** Start **
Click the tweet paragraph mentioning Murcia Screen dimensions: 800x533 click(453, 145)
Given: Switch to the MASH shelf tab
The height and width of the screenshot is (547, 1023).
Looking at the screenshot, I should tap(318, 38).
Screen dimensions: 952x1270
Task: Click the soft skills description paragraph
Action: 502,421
** End **
Task to complete
Identify each line in the data above that contains the string "paragraph" with matching case, and copy those lines in full.

Response
Click the tweet paragraph mentioning Murcia Screen dimensions: 800x533 click(453, 145)
Task: Click the soft skills description paragraph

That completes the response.